§ Aim of the task
The output should consist solely of the lines running from the one that contains "How do I perform: Click the 使用所有空间" through the end of the records below, copied exactly.

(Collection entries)
BEGIN

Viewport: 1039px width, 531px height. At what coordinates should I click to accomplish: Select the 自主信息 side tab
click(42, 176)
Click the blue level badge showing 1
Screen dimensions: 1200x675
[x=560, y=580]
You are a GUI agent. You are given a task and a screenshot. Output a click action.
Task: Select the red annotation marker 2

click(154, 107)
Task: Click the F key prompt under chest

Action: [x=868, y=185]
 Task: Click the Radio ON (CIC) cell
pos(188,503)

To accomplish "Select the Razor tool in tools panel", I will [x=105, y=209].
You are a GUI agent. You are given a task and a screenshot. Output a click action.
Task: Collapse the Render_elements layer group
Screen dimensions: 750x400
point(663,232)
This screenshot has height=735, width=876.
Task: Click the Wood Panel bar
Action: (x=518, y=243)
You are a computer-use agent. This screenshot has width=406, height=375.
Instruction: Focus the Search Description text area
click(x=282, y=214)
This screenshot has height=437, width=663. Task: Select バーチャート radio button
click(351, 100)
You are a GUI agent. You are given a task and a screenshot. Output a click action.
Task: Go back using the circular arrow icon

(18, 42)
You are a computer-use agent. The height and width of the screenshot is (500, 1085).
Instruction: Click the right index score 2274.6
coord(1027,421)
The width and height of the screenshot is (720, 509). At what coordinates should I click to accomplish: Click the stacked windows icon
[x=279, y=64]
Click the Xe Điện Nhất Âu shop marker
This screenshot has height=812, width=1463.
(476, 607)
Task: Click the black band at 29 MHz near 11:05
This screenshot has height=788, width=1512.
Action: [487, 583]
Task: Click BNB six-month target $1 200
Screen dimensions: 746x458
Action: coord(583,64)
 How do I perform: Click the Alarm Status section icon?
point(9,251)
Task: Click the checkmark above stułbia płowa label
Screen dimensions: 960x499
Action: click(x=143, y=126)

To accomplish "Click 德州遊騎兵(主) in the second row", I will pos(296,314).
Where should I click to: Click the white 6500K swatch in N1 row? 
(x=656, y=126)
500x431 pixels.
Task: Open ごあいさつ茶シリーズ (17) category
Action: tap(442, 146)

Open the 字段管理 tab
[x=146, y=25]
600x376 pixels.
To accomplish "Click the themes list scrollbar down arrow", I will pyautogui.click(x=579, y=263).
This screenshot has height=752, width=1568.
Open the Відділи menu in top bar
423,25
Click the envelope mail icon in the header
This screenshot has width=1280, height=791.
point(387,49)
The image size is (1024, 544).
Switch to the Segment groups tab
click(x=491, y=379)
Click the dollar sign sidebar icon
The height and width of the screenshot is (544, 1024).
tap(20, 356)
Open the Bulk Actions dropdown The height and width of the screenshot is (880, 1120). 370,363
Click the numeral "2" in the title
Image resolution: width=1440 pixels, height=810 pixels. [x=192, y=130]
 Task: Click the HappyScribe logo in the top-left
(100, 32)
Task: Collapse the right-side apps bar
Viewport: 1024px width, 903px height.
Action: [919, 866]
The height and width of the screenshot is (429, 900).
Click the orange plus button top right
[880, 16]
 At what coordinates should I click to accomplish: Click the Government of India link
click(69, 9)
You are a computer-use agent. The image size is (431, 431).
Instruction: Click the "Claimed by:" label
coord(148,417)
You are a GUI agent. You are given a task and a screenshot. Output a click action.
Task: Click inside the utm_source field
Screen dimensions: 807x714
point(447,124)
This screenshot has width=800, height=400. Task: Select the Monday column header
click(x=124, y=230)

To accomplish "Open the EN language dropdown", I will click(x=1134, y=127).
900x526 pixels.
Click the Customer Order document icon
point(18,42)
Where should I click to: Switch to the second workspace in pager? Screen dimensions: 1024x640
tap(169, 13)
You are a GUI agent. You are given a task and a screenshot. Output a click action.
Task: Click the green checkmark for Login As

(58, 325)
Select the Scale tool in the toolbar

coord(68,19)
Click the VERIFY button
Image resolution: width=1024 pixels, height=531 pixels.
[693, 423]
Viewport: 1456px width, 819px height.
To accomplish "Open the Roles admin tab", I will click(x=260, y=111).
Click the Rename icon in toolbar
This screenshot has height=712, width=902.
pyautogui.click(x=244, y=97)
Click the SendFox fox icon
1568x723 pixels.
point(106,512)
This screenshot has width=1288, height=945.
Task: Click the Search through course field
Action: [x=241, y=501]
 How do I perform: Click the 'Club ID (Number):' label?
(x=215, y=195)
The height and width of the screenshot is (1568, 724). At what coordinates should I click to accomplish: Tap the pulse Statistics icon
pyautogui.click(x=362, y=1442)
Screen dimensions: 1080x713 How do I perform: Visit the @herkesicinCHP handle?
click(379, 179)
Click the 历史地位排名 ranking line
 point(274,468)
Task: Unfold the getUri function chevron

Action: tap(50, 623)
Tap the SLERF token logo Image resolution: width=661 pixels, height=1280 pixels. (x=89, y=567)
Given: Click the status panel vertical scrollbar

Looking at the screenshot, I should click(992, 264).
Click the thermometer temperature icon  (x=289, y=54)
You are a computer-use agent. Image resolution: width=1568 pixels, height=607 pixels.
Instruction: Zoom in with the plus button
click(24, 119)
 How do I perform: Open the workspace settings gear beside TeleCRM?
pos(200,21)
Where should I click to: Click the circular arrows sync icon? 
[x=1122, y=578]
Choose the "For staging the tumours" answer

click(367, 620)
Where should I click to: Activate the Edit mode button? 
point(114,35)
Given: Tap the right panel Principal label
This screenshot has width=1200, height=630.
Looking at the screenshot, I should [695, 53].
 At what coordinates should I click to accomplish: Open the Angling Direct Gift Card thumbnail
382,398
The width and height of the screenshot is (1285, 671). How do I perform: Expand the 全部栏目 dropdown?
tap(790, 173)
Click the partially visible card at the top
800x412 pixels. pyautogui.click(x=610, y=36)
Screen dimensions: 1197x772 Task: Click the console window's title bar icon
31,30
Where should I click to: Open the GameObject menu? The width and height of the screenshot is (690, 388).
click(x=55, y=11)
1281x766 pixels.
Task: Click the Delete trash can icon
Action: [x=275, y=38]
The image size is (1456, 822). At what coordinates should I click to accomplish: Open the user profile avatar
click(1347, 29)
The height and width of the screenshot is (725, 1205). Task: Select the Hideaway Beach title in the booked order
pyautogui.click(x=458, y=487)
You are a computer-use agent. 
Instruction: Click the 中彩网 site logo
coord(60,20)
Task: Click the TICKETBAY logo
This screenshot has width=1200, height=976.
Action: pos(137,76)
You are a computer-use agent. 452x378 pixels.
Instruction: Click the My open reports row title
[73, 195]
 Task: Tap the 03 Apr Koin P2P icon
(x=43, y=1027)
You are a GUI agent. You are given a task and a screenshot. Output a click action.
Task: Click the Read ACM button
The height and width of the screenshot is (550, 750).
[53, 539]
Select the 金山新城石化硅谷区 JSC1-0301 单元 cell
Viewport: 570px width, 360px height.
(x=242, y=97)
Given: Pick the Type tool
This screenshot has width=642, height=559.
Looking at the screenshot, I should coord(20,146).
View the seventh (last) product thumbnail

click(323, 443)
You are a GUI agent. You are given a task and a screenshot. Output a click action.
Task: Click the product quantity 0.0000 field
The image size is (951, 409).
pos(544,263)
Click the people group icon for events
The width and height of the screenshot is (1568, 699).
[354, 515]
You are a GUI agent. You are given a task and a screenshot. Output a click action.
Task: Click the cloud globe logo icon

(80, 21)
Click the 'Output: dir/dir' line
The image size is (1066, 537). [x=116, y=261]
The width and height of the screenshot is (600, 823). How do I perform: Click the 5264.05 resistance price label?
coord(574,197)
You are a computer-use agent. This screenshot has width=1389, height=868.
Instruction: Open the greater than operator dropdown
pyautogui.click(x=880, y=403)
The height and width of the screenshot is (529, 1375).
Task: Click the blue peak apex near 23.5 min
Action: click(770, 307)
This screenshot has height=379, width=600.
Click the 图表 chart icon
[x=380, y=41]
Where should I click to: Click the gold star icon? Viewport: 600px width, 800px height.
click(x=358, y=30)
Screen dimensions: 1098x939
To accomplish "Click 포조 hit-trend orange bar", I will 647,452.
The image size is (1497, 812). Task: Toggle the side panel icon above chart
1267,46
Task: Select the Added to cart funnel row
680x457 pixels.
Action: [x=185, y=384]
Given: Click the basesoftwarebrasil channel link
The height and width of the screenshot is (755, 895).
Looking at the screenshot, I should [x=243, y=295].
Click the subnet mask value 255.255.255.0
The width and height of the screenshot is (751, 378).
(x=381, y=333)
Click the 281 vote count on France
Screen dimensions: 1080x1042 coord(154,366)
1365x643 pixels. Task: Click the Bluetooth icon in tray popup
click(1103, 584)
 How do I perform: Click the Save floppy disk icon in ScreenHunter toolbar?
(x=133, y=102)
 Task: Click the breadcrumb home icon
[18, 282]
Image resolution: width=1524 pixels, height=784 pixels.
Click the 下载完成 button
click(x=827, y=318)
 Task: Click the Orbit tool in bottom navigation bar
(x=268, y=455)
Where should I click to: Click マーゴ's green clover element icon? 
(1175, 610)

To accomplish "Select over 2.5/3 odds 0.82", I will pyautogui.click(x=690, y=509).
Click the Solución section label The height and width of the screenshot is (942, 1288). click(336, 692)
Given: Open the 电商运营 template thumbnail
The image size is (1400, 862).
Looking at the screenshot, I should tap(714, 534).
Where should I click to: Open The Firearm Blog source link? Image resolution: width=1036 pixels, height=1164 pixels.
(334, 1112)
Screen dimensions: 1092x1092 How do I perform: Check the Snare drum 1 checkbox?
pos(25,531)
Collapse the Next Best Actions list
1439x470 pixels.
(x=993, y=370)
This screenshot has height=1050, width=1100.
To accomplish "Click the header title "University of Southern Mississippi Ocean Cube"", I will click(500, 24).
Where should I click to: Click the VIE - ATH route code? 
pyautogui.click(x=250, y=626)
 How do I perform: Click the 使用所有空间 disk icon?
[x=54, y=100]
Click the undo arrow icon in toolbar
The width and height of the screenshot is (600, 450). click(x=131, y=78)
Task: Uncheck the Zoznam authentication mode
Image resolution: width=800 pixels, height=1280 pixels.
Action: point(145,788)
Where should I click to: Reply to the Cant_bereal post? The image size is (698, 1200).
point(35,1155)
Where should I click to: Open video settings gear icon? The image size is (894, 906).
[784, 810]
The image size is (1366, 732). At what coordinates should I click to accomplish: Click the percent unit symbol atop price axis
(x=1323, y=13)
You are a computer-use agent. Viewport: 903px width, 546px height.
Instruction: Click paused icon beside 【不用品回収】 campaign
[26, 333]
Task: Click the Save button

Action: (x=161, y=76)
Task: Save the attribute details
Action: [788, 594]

END

§ Final answer
 How do I perform: Click the 使用所有空间 disk icon?
[x=54, y=100]
Click the undo arrow icon in toolbar
The width and height of the screenshot is (600, 450). click(x=131, y=78)
Task: Uncheck the Zoznam authentication mode
Image resolution: width=800 pixels, height=1280 pixels.
Action: point(145,788)
Where should I click to: Reply to the Cant_bereal post? The image size is (698, 1200).
point(35,1155)
Where should I click to: Open video settings gear icon? The image size is (894, 906).
[784, 810]
The image size is (1366, 732). At what coordinates should I click to accomplish: Click the percent unit symbol atop price axis
(x=1323, y=13)
You are a computer-use agent. Viewport: 903px width, 546px height.
Instruction: Click paused icon beside 【不用品回収】 campaign
[26, 333]
Task: Click the Save button

Action: (x=161, y=76)
Task: Save the attribute details
Action: [788, 594]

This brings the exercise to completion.